Can you give the material as a Markdown table with the columns Row and Line, starting at the line that contains "Click the 区间股价涨跌幅" and ending with the last line of the material, leaving out any blank lines?

- Records for processing
========================================================================
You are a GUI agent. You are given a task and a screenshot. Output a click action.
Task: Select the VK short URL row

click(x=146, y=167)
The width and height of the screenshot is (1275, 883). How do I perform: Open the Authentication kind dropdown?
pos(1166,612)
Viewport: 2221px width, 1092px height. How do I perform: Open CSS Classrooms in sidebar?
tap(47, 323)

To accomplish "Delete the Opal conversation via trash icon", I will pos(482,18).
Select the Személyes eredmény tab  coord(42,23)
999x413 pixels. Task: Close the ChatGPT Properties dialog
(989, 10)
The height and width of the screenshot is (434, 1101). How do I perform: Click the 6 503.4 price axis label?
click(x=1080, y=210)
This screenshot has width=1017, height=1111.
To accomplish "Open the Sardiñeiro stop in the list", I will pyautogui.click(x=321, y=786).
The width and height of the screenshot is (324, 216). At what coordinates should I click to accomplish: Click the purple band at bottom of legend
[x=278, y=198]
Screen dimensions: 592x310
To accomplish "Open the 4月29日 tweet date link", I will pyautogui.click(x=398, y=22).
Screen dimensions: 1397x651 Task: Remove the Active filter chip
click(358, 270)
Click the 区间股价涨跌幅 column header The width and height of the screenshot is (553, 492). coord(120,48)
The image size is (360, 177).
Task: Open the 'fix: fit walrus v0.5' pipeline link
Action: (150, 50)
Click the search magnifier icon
========================================================================
- Result of the task
| Row | Line |
|---|---|
| 1 | Click the 区间股价涨跌幅 column header The width and height of the screenshot is (553, 492). coord(120,48) |
| 2 | The image size is (360, 177). |
| 3 | Task: Open the 'fix: fit walrus v0.5' pipeline link |
| 4 | Action: (150, 50) |
| 5 | Click the search magnifier icon |